Muchas son las teorías acerca del vino que Jesucristo ofreció a sus apóstoles en la última cena. Una de ellas se apoya en una variedad de uva catalogada como marawi. Gracias al hallazgo de unos restos de vasijas de barro de aquella época encontradas por un grupo de técnicos israelíes, se ha podido analizar el material genético que ha dado como resultado la obtención de esta variedad de uva, con la que se preparaba el vino en Jerusalén.

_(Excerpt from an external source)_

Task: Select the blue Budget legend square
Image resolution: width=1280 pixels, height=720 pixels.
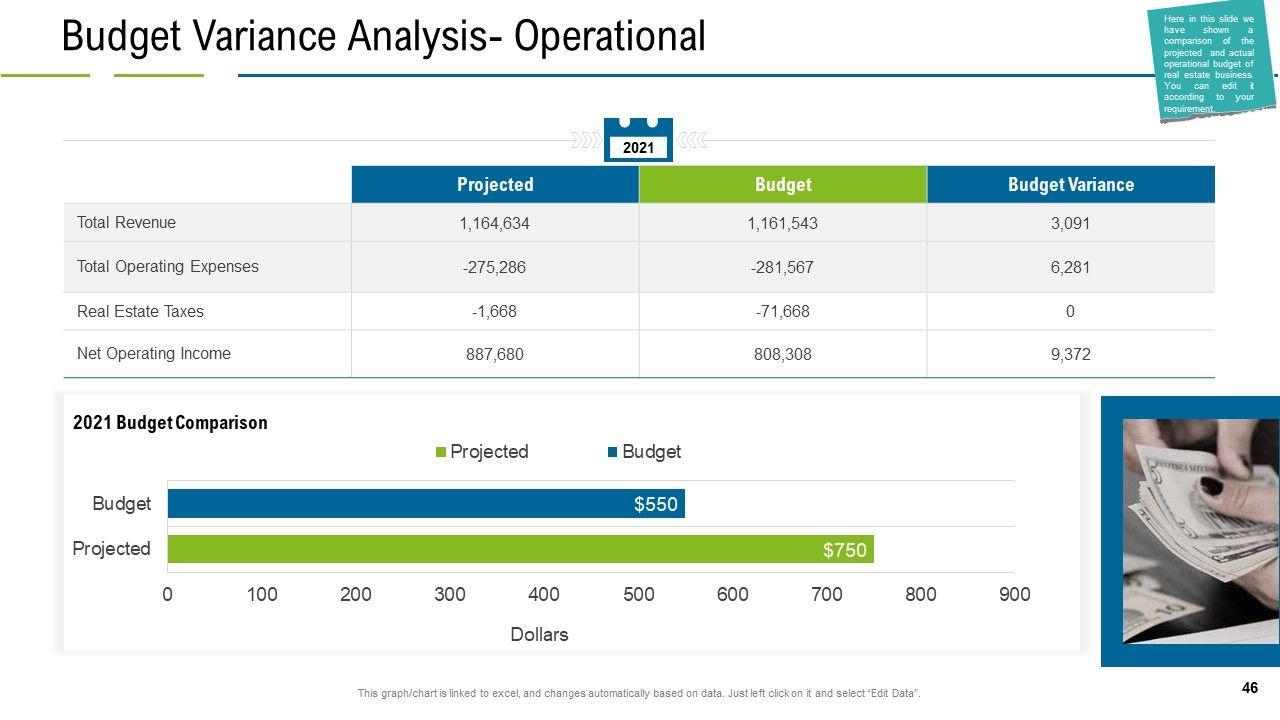Action: (x=612, y=452)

La bodega Valdeana (www.bodegasvaldelana.com) situada en La Rioja Alavesa, lleva varios años trabajando sobre esta variedad, así lo explica su propietario, Juan Jesús Valdeana, “Hace 4 años iniciamos este mismo proyecto en una hectárea experimental en España. Tuvimos cuatro líneas de trabajo, tres han fracasado y una ha visto la luz. Esperemos de aquí a 3 años poder vendimiar esa hectárea de la que saldrán entre 6.000 y 6.500 botellas de este vino”. Un trabajo de más de 9 años, “Esta variedad estaba prácticamente desaparecida porque el Imperio otomano no dejó viñedos en la zona de Israel. Creían que el vino era algo diabólico. Ahora se ha vuelto a cultivar, incluso se está vendimiando ya en un área muy determinada”.
La mayor sorpresa del proyecto ha sido la tipología del vino, que resulta ser blanco, no tinto como se suponía. Aunque aún quedan tres años para que este vino vea la luz, en Bodegas Valdelana no tienen intención de comercializarlo, sino que lo ofrecerán en el Jardín de las Variedades en el que están recreando una bodega del siglo I con lagar y molino de trigo, para que la experiencia sea completa.
Características del vino
Vista: tonalidad amarillo-verdosa, un color intenso.
Olfato: en nariz es muy floral. En él predominan los anises, los aromas violetas y el olor del almendro floreciendo.
Gusto: en boca tiene un punto de acidez fresca y atractiva enmascarada por el dulzor de los taninos en la punta de la lengua.
Gradación: no más de 13 grados, no es un vino muy alcohólico.